[What the task asks] The lines from the start of the records through the one containing "Task: Click the Navigate Backward arrow icon" are to be transcribed exactly, and nothing else.

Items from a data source
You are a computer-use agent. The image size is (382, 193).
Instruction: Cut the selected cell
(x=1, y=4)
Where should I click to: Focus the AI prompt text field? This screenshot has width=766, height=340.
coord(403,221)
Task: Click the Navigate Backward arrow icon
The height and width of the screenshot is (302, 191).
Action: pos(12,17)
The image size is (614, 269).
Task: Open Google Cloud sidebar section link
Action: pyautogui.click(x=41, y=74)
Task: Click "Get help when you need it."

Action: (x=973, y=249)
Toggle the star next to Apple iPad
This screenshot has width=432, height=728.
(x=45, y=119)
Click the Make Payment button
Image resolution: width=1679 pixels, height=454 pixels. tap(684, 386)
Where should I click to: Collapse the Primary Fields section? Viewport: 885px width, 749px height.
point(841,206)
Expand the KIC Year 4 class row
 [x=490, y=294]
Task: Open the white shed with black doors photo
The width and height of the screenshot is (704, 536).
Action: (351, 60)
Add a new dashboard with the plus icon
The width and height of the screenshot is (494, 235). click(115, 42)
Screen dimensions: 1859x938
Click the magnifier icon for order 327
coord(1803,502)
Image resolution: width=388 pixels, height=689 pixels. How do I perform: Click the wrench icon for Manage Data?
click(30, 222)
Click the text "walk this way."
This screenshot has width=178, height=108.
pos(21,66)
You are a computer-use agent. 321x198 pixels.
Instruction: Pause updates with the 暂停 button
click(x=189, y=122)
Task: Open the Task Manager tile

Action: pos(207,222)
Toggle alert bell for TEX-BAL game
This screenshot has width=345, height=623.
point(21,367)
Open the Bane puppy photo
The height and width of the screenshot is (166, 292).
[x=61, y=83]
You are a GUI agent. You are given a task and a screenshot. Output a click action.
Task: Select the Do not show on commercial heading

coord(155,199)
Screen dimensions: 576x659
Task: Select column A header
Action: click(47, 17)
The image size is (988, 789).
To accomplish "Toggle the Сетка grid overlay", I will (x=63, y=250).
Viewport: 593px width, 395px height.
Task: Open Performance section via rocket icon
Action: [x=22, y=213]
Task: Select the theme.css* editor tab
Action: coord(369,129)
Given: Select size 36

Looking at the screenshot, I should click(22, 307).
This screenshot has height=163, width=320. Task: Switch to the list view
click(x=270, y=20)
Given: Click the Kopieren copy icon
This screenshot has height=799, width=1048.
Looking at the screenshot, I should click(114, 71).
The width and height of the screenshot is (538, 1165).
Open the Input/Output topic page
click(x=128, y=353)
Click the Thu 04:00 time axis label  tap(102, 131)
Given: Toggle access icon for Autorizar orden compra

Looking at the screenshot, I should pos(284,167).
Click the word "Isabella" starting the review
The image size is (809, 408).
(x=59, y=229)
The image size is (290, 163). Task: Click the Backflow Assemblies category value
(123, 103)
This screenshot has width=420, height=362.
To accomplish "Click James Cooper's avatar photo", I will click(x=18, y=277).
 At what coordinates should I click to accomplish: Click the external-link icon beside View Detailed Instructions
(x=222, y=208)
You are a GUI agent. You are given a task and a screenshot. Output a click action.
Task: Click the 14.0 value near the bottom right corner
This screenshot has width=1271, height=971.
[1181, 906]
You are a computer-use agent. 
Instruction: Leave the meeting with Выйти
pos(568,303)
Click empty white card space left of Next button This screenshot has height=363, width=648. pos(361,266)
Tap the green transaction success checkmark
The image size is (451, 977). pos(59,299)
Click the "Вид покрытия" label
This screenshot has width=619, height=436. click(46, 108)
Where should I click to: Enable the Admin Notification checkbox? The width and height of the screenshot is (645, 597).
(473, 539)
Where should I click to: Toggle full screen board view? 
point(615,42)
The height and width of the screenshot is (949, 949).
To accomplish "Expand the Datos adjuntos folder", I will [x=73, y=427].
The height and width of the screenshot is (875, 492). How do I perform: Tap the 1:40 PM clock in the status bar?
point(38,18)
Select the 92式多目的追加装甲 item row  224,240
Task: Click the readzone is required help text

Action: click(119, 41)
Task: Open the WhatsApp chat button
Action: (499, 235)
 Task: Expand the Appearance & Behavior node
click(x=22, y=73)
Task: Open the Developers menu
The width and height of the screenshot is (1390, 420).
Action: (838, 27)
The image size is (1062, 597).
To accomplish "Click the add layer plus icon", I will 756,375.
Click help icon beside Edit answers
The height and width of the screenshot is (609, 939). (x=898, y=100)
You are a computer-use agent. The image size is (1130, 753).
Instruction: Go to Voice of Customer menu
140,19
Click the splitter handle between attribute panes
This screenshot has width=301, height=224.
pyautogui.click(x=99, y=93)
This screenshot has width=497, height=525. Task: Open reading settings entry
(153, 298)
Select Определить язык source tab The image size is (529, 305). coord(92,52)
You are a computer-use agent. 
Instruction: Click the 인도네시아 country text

[Problem solution]
You are a computer-use agent. The image size is (382, 193).
Instruction: Cut the selected cell
(x=1, y=4)
Where should I click to: Focus the AI prompt text field? This screenshot has width=766, height=340.
coord(403,221)
Task: Click the Navigate Backward arrow icon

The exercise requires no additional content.